VPC Lattice integrates with IAM beyond the auth policy itself. It supports identity-based policies (with the vpc-lattice: action prefix for control-plane actions such as vpc-lattice:PutAuthPolicy), resource-based auth policies (the vpc-lattice-svcs: data-plane actions used in the examples above), policy condition keys, ABAC via tags, and temporary credentials. Condition keys let an auth policy constrain by request context — the source VPC, the authenticated principal, the request method or path — so you can write rules far more specific than "this role may call this service."

Because the service network is typically owned by the shared-services account but consumed by workload accounts, you share it across accounts with AWS Resource Access Manager (RAM). The service-network owner shares the network (and the right to associate VPCs and services) to the workload accounts or to the whole organization; the auth policy still governs who may actually invoke each service. This separation — one team owns and shares the connectivity fabric, each service owner controls its own auth policy — is what lets a large organization run identity-aware east-west connectivity without a central bottleneck.

6. Identity-Aware Application Access with AWS Verified Access

Lattice secures service-to-service calls. For human access to internal applications, the architecture replaces the VPN with AWS Verified Access. Verified Access provides secure, VPN-less access to corporate applications: each request is evaluated against a policy using identity and device trust context before access is granted, so users connect to a specific application rather than to the network.
One access request evaluated across the zero-trust authorization layers
One access request evaluated across the zero-trust authorization layers

6.1 Trust Providers: Identity and Device

A Verified Access trust provider sends information about users and devices — the trust context — to Verified Access. There are two categories:
  • User-identity trust providers. An OpenID Connect (OIDC)-compatible identity provider that manages user identities. AWS IAM Identity Center or a third-party IdP can serve this role, supplying attributes such as email or group membership.
  • Device-management (device-based) trust providers. Systems that manage endpoints and report device posture. Verified Access supports CrowdStrike, Jamf, and JumpCloud as device trust providers, supplying signals such as whether a device is managed and compliant. Device-based providers require adding a redirect URI built from the Verified Access endpoint's DeviceValidationDomain to the provider's allowlist.
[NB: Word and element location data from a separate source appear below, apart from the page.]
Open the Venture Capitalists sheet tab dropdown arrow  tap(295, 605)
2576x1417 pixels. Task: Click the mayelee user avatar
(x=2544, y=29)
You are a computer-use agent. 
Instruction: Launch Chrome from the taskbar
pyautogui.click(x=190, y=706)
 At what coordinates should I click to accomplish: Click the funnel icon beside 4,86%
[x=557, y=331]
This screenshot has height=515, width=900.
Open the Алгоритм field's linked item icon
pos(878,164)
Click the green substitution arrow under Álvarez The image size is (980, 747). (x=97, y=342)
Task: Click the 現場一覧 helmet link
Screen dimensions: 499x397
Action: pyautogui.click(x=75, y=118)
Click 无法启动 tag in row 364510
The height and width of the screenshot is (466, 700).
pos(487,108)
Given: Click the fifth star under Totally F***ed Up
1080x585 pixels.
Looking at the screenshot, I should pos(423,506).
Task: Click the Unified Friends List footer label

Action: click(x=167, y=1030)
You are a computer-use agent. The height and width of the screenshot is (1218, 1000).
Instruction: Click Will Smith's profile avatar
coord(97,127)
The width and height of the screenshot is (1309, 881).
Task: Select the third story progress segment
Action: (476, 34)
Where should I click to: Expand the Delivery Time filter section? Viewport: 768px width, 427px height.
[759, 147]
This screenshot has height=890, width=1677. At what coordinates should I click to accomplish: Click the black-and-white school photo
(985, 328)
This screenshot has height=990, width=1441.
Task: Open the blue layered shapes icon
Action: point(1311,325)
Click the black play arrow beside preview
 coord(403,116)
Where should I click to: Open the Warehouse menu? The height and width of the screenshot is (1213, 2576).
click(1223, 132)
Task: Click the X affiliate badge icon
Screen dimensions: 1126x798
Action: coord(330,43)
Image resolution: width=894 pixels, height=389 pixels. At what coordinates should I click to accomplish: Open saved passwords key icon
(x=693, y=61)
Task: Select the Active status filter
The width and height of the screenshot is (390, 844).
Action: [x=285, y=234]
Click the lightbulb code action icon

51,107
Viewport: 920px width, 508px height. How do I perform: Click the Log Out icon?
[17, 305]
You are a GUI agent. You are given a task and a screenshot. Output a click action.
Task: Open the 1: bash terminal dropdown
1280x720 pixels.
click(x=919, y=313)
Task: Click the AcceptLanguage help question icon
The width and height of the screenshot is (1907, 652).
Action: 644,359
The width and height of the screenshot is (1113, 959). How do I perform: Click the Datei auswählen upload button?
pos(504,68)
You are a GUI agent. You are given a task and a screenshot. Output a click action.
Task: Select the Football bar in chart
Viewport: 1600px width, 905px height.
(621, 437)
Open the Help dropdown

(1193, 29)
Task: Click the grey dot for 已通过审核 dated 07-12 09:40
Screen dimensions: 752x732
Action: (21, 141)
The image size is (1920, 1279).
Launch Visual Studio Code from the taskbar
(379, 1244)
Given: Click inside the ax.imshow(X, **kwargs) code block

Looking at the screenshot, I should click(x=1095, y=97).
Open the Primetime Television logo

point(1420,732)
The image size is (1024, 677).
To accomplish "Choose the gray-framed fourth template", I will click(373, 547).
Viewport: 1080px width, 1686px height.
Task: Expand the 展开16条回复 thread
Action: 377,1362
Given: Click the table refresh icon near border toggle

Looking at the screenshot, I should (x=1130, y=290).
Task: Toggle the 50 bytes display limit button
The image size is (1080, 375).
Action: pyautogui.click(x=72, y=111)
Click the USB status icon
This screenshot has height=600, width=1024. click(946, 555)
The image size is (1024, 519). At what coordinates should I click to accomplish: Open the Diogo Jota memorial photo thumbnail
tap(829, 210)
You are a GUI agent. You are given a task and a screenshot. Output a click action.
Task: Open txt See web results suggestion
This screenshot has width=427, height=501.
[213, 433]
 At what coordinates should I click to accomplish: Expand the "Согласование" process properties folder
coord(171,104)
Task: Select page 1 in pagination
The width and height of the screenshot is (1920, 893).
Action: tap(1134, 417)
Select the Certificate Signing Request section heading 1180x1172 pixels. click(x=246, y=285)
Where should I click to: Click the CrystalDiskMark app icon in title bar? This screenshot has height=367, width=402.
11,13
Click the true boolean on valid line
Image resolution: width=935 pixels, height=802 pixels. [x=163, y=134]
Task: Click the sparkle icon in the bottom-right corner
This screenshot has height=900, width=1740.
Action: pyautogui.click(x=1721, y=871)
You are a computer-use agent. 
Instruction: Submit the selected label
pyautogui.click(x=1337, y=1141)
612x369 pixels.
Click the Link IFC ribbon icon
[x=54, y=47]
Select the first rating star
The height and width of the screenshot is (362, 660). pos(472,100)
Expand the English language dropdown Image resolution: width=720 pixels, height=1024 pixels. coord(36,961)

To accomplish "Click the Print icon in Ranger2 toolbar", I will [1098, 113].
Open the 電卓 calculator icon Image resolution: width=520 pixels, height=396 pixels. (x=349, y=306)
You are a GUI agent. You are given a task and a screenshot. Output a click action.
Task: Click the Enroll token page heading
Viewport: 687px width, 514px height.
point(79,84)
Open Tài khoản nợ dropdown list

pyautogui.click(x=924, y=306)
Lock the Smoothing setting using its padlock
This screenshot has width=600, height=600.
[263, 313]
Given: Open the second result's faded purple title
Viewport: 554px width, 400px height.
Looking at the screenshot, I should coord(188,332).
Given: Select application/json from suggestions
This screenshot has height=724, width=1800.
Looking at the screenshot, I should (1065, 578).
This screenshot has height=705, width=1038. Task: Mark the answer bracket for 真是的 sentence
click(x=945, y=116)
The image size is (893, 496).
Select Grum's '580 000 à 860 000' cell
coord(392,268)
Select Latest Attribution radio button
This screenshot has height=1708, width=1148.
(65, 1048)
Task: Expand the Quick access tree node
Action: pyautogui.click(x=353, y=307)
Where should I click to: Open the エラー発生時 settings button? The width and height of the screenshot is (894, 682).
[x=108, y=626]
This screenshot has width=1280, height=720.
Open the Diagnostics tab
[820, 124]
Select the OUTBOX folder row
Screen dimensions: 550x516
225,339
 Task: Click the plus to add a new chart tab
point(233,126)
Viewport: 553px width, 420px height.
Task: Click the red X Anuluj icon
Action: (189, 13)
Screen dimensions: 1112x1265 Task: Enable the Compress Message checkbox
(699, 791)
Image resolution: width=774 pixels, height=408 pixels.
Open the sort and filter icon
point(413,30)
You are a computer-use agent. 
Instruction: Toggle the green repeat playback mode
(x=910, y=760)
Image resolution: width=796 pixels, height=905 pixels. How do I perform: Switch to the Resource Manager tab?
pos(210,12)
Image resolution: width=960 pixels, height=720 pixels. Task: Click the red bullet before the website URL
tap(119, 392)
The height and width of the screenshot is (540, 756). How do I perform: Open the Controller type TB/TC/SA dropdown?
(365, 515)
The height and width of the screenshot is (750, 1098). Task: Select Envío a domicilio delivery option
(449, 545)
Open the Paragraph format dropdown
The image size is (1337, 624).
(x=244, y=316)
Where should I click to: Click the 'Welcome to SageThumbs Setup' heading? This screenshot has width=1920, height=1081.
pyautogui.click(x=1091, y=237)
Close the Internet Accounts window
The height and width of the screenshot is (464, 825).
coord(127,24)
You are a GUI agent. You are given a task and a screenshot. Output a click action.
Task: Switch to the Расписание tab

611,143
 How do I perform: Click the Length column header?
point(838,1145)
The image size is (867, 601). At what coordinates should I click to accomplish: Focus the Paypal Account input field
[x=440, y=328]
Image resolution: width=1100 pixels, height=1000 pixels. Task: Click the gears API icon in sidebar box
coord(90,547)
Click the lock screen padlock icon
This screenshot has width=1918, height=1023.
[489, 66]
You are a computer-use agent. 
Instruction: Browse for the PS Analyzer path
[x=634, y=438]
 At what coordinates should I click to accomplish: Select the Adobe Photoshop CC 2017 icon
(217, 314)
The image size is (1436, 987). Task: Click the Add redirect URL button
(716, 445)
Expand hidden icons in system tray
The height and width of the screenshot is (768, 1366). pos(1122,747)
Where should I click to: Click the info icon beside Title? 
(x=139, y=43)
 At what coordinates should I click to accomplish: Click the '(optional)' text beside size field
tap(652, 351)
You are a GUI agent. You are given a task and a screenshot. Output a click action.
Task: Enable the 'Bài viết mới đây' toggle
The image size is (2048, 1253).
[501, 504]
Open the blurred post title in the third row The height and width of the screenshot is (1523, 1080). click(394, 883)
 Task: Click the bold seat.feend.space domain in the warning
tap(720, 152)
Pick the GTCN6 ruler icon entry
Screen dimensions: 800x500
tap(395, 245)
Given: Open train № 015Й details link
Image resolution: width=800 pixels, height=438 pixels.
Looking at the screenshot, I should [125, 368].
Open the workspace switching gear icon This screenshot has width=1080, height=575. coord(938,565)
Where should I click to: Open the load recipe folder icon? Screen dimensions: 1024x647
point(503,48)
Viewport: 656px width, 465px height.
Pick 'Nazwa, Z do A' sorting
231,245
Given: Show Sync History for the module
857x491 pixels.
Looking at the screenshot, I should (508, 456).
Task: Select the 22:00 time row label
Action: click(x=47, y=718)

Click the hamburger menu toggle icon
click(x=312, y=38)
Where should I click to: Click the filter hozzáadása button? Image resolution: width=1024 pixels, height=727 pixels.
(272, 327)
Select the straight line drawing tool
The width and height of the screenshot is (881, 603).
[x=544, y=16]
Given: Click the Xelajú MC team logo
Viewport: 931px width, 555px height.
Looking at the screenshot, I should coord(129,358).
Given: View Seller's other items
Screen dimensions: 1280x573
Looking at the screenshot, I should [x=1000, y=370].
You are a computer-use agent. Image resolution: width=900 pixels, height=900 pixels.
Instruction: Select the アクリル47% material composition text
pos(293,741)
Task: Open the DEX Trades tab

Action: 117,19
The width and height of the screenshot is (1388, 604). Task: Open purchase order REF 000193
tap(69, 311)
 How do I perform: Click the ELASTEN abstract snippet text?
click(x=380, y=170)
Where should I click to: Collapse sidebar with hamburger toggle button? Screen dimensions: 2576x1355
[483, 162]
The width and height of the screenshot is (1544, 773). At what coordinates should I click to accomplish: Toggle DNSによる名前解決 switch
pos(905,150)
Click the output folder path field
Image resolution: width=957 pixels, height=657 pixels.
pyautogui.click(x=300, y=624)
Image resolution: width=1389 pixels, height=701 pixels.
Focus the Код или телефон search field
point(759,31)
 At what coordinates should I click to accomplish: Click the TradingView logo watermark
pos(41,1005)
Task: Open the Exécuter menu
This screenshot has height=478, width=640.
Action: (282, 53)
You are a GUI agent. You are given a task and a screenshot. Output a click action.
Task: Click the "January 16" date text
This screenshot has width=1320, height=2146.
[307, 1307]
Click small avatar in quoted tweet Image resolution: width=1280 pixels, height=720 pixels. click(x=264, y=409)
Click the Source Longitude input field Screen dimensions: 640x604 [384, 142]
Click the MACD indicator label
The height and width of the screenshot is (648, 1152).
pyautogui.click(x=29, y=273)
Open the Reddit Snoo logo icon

You can combine a user-identity provider with a device-management provider so that a policy considers both who the user is and whether their device is healthy — the converged context that AWS's zero-trust authorization principle calls for. The two categories supply different signals:
Trust provider categoryExamplesSignals suppliedTypical policy use
User identity (OIDC)IAM Identity Center, third-party OIDC IdPEmail, group membership, scopes"Is this the right user, in the right group?"
Device managementCrowdStrike, Jamf, JumpCloudDevice risk score, managed/posture status"Is this a healthy, managed device?"

The request flow ties them together. When a user opens an internal application through Verified Access, Verified Access redirects the browser to the configured OIDC identity provider to authenticate; the IdP returns identity claims, and (if a device provider is configured) the device's posture is supplied as part of the trust context. Verified Access evaluates the Cedar policy against that combined context for the request, and only on an explicit permit does it broker the connection to the endpoint's target (the ALB, network interface, RDS instance, or CIDR). The user never receives a network route into the VPC — they reach exactly one application, mediated per request.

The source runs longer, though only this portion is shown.